Copyright: © 2022 Ma et al. This is an open access article distributed under the terms of the Creative Commons Attribution License (CC BY 3.0), which permits unrestricted use, distribution, and reproduction in any medium, provided the original author and source are credited.

Abstract

Tumor necrosis factor-related apoptosis-inducing ligand (TRAIL) combined with sensitizer is a potential method to reverse TRAIL-resistance in tumor cells. Rhein (RH) is a monomer extracted from Chinese herbs that has been reported to show anti-tumor effects in a variety of tumor cells, but the role of RH in TRAIL-induced anti-tumor effects in bladder cancer cells has not been reported.

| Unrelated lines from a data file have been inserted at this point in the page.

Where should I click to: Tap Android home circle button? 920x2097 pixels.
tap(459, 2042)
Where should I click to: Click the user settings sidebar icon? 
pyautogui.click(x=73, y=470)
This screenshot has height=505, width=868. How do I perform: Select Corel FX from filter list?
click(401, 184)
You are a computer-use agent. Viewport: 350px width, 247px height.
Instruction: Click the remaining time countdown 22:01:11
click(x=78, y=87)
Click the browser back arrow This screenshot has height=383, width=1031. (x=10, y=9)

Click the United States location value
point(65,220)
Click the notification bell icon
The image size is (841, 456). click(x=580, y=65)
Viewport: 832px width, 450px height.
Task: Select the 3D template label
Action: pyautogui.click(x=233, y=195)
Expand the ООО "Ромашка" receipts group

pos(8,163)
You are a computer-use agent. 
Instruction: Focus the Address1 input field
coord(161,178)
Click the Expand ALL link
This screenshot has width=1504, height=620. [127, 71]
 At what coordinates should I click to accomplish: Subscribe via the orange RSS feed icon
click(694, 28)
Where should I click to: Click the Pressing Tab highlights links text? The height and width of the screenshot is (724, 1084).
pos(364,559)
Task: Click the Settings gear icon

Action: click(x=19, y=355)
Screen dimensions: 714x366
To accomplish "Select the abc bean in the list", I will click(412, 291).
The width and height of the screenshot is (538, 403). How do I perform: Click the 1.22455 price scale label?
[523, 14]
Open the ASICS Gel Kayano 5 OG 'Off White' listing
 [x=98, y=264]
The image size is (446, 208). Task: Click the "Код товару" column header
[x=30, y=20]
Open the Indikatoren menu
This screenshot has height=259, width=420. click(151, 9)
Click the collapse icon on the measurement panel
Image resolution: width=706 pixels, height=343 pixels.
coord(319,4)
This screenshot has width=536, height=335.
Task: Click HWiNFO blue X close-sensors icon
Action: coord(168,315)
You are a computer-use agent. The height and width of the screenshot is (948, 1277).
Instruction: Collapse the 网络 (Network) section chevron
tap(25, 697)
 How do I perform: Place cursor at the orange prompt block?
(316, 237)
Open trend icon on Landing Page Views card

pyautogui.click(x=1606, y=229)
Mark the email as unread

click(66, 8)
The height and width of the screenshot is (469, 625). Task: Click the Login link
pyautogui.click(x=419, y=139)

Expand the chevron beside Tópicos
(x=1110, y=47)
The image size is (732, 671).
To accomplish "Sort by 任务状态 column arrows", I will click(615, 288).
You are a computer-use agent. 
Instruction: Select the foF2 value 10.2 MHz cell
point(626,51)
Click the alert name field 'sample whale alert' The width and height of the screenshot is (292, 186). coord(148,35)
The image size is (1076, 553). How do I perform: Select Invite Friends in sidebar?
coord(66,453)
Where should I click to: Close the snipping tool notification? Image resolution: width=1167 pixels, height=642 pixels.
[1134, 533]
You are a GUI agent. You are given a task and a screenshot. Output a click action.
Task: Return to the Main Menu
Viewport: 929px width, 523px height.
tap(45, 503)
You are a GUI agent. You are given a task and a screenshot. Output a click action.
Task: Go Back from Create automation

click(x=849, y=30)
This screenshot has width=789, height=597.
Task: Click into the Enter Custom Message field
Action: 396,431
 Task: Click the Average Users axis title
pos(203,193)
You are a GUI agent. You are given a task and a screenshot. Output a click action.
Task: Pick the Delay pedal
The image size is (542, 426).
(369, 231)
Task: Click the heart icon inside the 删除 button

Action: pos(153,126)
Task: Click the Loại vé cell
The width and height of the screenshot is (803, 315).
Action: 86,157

In this study, we found that the combined treatment of a non-toxic concentration of RH with TRAIL significantly inhibited the proliferation and induced apoptosis in both TRAIL sensitive and resistant bladder cancer cell lines. Furthermore, we found that RH promoted bladder cancer cell apoptosis by up-regulating DR5 expression. Our findings provide potential value in the clinical treatment of bladder cancer.